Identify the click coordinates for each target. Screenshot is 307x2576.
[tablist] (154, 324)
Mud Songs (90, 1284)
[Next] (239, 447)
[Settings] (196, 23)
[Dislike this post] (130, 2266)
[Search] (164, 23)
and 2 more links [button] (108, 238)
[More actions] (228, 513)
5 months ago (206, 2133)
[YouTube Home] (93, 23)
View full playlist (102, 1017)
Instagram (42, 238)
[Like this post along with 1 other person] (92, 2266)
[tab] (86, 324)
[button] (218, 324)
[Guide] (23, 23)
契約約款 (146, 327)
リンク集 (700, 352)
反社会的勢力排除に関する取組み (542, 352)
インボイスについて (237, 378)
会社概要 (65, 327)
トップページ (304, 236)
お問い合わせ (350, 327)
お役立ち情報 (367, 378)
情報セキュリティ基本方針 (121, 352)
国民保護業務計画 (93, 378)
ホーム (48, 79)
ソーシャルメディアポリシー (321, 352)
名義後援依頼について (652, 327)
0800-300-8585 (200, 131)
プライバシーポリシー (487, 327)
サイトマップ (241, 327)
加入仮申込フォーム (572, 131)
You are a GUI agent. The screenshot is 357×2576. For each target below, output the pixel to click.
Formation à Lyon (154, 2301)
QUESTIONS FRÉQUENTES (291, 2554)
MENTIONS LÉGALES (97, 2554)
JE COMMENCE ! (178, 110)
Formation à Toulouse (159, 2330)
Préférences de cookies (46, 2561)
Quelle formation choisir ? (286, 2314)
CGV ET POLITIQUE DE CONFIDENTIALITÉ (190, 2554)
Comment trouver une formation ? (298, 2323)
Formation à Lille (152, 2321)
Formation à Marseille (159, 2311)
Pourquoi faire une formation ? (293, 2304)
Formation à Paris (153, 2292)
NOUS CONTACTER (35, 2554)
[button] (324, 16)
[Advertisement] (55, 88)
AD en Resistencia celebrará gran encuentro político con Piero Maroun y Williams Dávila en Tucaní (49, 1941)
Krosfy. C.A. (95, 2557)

------------------------------------

### EXERCISE AIM
I'd like the lines above from the one with "[Dislike this post] (130, 2266)" up to and including the one with "QUESTIONS FRÉQUENTES (291, 2554)" copied exactly, with no other lines.

### RESPONSE TO THIS EXERCISE
[Dislike this post] (130, 2266)
[Search] (164, 23)
and 2 more links [button] (108, 238)
[More actions] (228, 513)
5 months ago (206, 2133)
[YouTube Home] (93, 23)
View full playlist (102, 1017)
Instagram (42, 238)
[Like this post along with 1 other person] (92, 2266)
[tab] (86, 324)
[button] (218, 324)
[Guide] (23, 23)
契約約款 (146, 327)
リンク集 (700, 352)
反社会的勢力排除に関する取組み (542, 352)
インボイスについて (237, 378)
会社概要 (65, 327)
トップページ (304, 236)
お問い合わせ (350, 327)
お役立ち情報 (367, 378)
情報セキュリティ基本方針 (121, 352)
国民保護業務計画 (93, 378)
ホーム (48, 79)
ソーシャルメディアポリシー (321, 352)
名義後援依頼について (652, 327)
0800-300-8585 (200, 131)
プライバシーポリシー (487, 327)
サイトマップ (241, 327)
加入仮申込フォーム (572, 131)
You are a GUI agent. The screenshot is 357×2576. For each target below, output the pixel to click.
Formation à Lyon (154, 2301)
QUESTIONS FRÉQUENTES (291, 2554)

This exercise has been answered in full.